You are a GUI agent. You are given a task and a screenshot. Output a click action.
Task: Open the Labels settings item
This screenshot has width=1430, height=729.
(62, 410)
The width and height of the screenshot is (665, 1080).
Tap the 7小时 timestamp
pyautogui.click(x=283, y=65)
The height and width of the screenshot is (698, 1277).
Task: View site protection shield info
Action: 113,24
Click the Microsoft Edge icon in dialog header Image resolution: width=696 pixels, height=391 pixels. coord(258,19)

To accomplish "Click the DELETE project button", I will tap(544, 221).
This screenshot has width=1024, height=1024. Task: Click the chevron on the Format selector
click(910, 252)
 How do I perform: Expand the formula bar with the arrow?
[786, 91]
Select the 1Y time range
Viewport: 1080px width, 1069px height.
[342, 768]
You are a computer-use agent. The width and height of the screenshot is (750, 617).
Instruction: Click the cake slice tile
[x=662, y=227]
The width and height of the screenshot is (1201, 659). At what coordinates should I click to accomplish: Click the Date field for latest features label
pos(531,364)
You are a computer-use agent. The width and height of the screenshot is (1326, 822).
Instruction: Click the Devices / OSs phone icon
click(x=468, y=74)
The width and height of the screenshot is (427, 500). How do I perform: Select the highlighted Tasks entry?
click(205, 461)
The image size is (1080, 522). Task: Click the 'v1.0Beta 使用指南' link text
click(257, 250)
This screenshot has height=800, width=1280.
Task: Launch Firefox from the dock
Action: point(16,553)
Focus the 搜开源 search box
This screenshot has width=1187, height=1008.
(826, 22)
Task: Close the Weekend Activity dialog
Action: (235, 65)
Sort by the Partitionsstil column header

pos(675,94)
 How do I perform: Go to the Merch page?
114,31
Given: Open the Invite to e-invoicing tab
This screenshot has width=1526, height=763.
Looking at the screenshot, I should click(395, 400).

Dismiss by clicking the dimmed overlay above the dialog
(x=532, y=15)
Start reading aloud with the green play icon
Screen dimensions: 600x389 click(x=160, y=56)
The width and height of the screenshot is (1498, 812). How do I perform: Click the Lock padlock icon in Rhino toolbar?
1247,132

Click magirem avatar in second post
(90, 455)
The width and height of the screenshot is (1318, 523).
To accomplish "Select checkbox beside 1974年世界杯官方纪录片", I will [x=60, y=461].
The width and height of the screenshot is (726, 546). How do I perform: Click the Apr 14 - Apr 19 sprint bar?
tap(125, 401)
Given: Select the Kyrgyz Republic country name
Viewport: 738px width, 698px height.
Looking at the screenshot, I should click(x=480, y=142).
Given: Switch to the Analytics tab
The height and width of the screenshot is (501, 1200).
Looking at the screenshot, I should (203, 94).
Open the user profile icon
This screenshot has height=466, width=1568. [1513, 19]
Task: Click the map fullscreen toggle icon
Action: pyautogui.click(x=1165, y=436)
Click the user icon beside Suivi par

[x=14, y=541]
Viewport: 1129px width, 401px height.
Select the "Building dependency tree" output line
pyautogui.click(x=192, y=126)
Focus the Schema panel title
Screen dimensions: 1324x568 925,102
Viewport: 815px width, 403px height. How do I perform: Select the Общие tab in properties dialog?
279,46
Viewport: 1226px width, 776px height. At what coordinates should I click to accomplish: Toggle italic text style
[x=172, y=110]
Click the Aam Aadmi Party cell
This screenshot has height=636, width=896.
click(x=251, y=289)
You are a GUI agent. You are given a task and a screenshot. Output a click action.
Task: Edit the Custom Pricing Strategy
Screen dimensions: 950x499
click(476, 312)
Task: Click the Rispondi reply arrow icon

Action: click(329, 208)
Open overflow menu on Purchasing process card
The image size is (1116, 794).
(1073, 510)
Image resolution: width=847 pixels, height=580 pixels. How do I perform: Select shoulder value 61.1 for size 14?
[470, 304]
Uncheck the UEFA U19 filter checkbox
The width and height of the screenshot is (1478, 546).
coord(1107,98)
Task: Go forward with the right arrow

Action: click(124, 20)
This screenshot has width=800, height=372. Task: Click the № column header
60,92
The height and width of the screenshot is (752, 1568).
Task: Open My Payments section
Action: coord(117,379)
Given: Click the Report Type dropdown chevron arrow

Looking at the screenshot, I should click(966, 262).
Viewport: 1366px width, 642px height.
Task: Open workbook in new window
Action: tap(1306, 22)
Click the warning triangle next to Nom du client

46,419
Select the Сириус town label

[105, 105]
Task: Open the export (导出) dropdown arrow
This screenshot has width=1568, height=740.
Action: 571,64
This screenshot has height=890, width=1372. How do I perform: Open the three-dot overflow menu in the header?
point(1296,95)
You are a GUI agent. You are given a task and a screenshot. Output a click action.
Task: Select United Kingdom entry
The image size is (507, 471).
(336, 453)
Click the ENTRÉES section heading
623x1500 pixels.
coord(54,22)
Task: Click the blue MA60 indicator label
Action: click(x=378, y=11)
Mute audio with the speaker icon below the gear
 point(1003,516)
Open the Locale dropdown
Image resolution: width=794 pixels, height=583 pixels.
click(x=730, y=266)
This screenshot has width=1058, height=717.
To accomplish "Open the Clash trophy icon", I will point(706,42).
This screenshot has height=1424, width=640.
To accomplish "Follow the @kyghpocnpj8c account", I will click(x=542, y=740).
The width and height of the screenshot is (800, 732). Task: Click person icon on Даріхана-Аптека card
—————
▶ _Exercise details_
From the line containing "The width and height of the screenshot is (427, 500)." down to the line containing "Focus the 搜开源 search box" in the material above, reproduce every line exactly, including the two end lines.

▶ _Reply to the exercise_
The width and height of the screenshot is (427, 500). How do I perform: Select the highlighted Tasks entry?
click(205, 461)
The image size is (1080, 522). Task: Click the 'v1.0Beta 使用指南' link text
click(257, 250)
This screenshot has height=800, width=1280.
Task: Launch Firefox from the dock
Action: point(16,553)
Focus the 搜开源 search box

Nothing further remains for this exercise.